#### Bagian Teks ####

Kelemahan umat Islam saat ini dalam mengkaji Alquran adalah pembacaan Alquran yang tidak diikuti dengan penelitian. Banyak orang membaca Alquran, tapi hanya berhenti pada pembacaan saja, tidak dilanjutkan dengan penelitian. Berbeda dengan kaum Muslim abad ke-10 yang tidak hanya sibuk dengan pembacaan atas teks Alquran. Mereka juga melakukan pengkajian dan penelitian mendalam. Misalnya dalam bidang ilmu alam, mereka melakukan pengkajian atas ayat-ayat Alquran yang membicarakan alam, langit dan lain sebagainya.

#### Data yang Diberikan ####

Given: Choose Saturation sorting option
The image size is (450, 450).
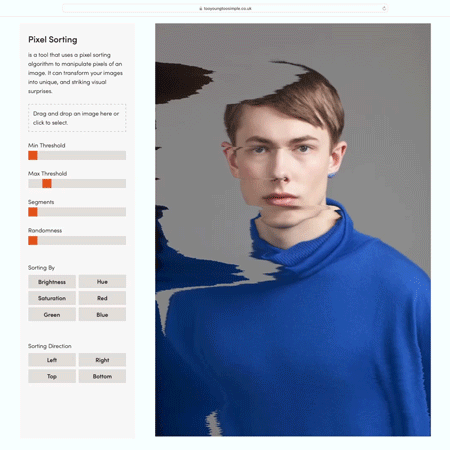Looking at the screenshot, I should click(x=52, y=298).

####

### Soal yang Diberikan 1
Salin kata demi kata bagian dari teks tentang pengkajian Alquran, mulai antara "Kelemahan umat Islam" dan "dan lain sebagainya.", termasuk kedua bagian itu.
### Soal yang Diberikan 2
Menurut teks tentang pengkajian Alquran, kaum Muslim abad ke berapa yang tidak hanya sibuk membaca teks Alquran?

### Hasil 1
Kelemahan umat Islam saat ini dalam mengkaji Alquran adalah pembacaan Alquran yang tidak diikuti dengan penelitian. Banyak orang membaca Alquran, tapi hanya berhenti pada pembacaan saja, tidak dilanjutkan dengan penelitian. Berbeda dengan kaum Muslim abad ke-10 yang tidak hanya sibuk dengan pembacaan atas teks Alquran. Mereka juga melakukan pengkajian dan penelitian mendalam. Misalnya dalam bidang ilmu alam, mereka melakukan pengkajian atas ayat-ayat Alquran yang membicarakan alam, langit dan lain sebagainya.

### Hasil 2
Kaum Muslim abad ke-10.